The whole process is divided into two phases, each of which is catalyzed by aminotransferases and involves the enzyme pyridoxal phosphate (PLP), a pyridoxine derivative (vitamin B₆). The aminotransferases differ in a number of ways.

Their specificity for amino acids has changed, but the mechanism has not.

 The reaction mechanism flowchart is provided, as well as a step-by-step description.

The interaction between the a-amino acid and pyridoxal phosphate begins with an imine connection between the side-chain -NH₂ group of a lysine residue in the enzyme and the PLP aldehyde group, which is covalently bound to the aminotransferases.

The automerization of the tautomerized imine is affected by deprotonation of the PLP amino acid imine, resulting in an α-keto acid plus pyridoxamine phosphate PMP.A flow chart depicting the enzyme-catalyzed PLP-dependent transamination of an α-amino acid to an α-keto acid.

An amino acid reacts with a PLP imine bound to the enzyme by adding its -NH₂ group to the imine’s C=N link, forming a PLP-amino acid imine and releasing the enzyme amino group.

Deprotonation of the amino acid after adding a carbon, resulting in an intermediate α-keto acid imine.

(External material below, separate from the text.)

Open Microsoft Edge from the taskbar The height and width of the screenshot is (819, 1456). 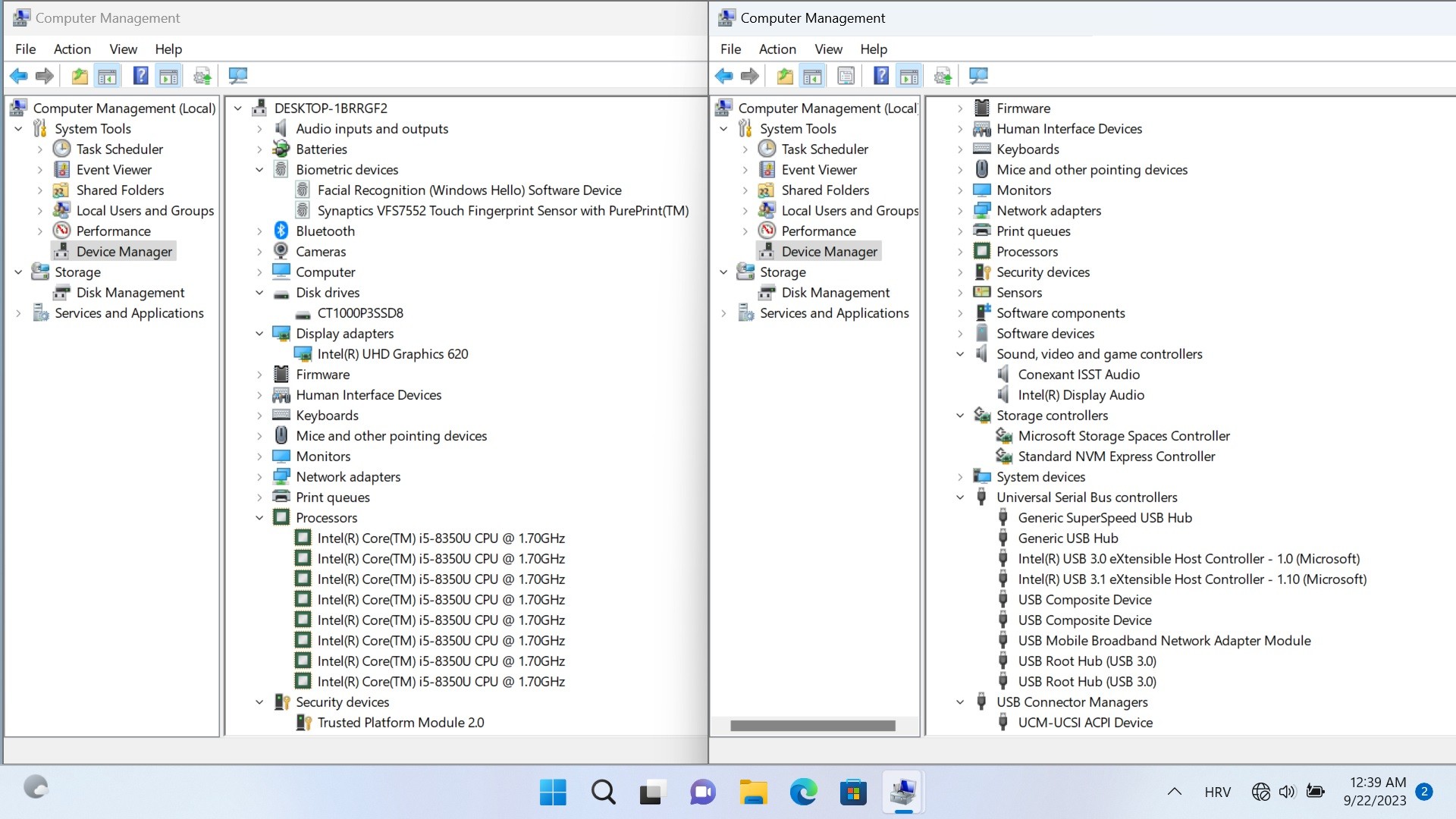click(x=803, y=792)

On the PLP carbon, the α-keto acid imine is reprotanated. Tautomerization of the imine C=N bond is the end outcome of this deprotonation and reprolonation sequence.

By nucleophile addition of water to the C=N link, the α-keto acid imine is hydrolyzed, yielding the transamination products pyridox amine phosphate PMP and α-keto acid.

The interaction of the PLP enzyme-imine with an α-amino acid to give a PLP-amino acid imine plus ejected enzyme as the leaving group is the first step in transamination.

The amino acid -NH₂ group is nucleophile added to the C=N bond of the PLP imine, much like an amine is nucleophilely added to the C=0 bond of a ketone in an aldehyde in a nucleophile addition reaction. 

To complete the reaction, the protonated di-amine intermediate undergoes a proton transfer and expels the lysine amino group from the enzyme.

Hydrolysis and tautomerization step 2, the C-N bond is tautomerized after the synthesis of the PLP-amino acid imine in step 1.

The protonated pyridine ring of PLP acts as the electron acceptor, while the basic lysine residue in the enzyme that was expelled as a leaving group during transamination deprotonates the addition a-position of the amino acid.

The carbon atom reprotonates, followed by the ring, resulting in a tautomeric product that is the imine of an α-keto acid with PMP.The first phase of the transamination reaction is completed by hydrolysis of this PMP α-keto acid imine.

The mechanistic reversal of imine production happens when water is added as a nucleophile to the imine, followed by proton transfer and PMP ejection as the leaving group. 

PLP regeneration from PMP PMP must be transformed now that PLP plus the a-AA has been turned to PMP plus ana-keto acid.

To finish the cetalytie cycle, return to PLP. Another transamination event between PMP and a ketoglutarate results in this conversion.PLP plus glutamate are the end products, and the pathway is depicted here.

PMP and a-ketoglutarate form an imine in this reaction, which then undergoes tautomerization of the C=N bond to form a PLP glutamate imine.

In a transamination reaction, the latter combines with a lysine residue on the enzyme to produce PLP-enzyme imine plus glutamate.

Deamination is the reaction that indicates the mechanistic implication of protein catabolism.